● **THE PROBLEM**: Take the records below and copy them exactly.

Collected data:
■ ■ ■
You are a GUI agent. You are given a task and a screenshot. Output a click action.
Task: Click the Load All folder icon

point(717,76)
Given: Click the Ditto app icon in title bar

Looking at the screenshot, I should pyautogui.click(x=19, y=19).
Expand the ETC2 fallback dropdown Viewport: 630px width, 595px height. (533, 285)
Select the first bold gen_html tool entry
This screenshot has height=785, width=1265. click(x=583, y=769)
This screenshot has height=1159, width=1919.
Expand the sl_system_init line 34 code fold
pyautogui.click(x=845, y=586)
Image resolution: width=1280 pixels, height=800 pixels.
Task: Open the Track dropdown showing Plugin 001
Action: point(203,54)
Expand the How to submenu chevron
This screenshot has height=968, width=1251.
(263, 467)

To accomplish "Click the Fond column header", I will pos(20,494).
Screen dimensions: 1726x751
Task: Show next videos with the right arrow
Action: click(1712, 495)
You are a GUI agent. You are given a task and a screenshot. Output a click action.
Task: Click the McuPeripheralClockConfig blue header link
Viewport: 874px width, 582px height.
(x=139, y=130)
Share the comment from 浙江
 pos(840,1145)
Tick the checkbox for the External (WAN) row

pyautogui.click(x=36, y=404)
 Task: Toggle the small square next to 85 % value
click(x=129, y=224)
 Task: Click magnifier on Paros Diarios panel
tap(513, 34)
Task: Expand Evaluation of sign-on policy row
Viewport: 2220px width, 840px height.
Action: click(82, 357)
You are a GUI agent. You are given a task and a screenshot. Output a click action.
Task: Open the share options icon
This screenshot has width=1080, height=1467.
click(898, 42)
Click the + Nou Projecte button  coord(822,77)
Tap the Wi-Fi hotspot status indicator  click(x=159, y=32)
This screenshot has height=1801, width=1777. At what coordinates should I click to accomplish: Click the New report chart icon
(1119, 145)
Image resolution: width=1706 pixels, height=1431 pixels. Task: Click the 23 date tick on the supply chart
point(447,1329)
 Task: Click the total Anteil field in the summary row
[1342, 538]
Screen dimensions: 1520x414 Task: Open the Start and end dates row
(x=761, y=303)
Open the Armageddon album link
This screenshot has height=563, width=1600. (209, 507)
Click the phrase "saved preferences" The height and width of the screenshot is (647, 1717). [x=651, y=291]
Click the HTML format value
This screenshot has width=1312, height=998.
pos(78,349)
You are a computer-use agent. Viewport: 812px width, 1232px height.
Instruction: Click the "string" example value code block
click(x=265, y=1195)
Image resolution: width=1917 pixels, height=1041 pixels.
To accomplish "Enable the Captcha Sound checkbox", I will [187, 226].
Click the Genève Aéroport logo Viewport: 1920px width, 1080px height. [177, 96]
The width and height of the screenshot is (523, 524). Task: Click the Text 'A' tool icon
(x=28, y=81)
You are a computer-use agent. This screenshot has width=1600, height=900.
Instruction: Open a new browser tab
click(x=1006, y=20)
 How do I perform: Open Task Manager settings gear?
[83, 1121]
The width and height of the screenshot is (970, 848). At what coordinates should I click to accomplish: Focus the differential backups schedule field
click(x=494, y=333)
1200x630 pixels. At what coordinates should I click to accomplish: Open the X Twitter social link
■ ■ ■
● **EXERCISE RESPONSE**:
You are a GUI agent. You are given a task and a screenshot. Output a click action.
Task: Click the Load All folder icon

point(717,76)
Given: Click the Ditto app icon in title bar

Looking at the screenshot, I should pyautogui.click(x=19, y=19).
Expand the ETC2 fallback dropdown Viewport: 630px width, 595px height. (533, 285)
Select the first bold gen_html tool entry
This screenshot has height=785, width=1265. click(x=583, y=769)
This screenshot has height=1159, width=1919.
Expand the sl_system_init line 34 code fold
pyautogui.click(x=845, y=586)
Image resolution: width=1280 pixels, height=800 pixels.
Task: Open the Track dropdown showing Plugin 001
Action: point(203,54)
Expand the How to submenu chevron
This screenshot has height=968, width=1251.
(263, 467)

To accomplish "Click the Fond column header", I will pos(20,494).
Screen dimensions: 1726x751
Task: Show next videos with the right arrow
Action: click(1712, 495)
You are a GUI agent. You are given a task and a screenshot. Output a click action.
Task: Click the McuPeripheralClockConfig blue header link
Viewport: 874px width, 582px height.
(x=139, y=130)
Share the comment from 浙江
 pos(840,1145)
Tick the checkbox for the External (WAN) row

pyautogui.click(x=36, y=404)
 Task: Toggle the small square next to 85 % value
click(x=129, y=224)
 Task: Click magnifier on Paros Diarios panel
tap(513, 34)
Task: Expand Evaluation of sign-on policy row
Viewport: 2220px width, 840px height.
Action: click(82, 357)
You are a GUI agent. You are given a task and a screenshot. Output a click action.
Task: Open the share options icon
This screenshot has width=1080, height=1467.
click(898, 42)
Click the + Nou Projecte button  coord(822,77)
Tap the Wi-Fi hotspot status indicator  click(x=159, y=32)
This screenshot has height=1801, width=1777. At what coordinates should I click to accomplish: Click the New report chart icon
(1119, 145)
Image resolution: width=1706 pixels, height=1431 pixels. Task: Click the 23 date tick on the supply chart
point(447,1329)
 Task: Click the total Anteil field in the summary row
[1342, 538]
Screen dimensions: 1520x414 Task: Open the Start and end dates row
(x=761, y=303)
Open the Armageddon album link
This screenshot has height=563, width=1600. (209, 507)
Click the phrase "saved preferences" The height and width of the screenshot is (647, 1717). [x=651, y=291]
Click the HTML format value
This screenshot has width=1312, height=998.
pos(78,349)
You are a computer-use agent. Viewport: 812px width, 1232px height.
Instruction: Click the "string" example value code block
click(x=265, y=1195)
Image resolution: width=1917 pixels, height=1041 pixels.
To accomplish "Enable the Captcha Sound checkbox", I will [187, 226].
Click the Genève Aéroport logo Viewport: 1920px width, 1080px height. [177, 96]
The width and height of the screenshot is (523, 524). Task: Click the Text 'A' tool icon
(x=28, y=81)
You are a computer-use agent. This screenshot has width=1600, height=900.
Instruction: Open a new browser tab
click(x=1006, y=20)
 How do I perform: Open Task Manager settings gear?
[83, 1121]
The width and height of the screenshot is (970, 848). At what coordinates should I click to accomplish: Focus the differential backups schedule field
click(x=494, y=333)
1200x630 pixels. At what coordinates should I click to accomplish: Open the X Twitter social link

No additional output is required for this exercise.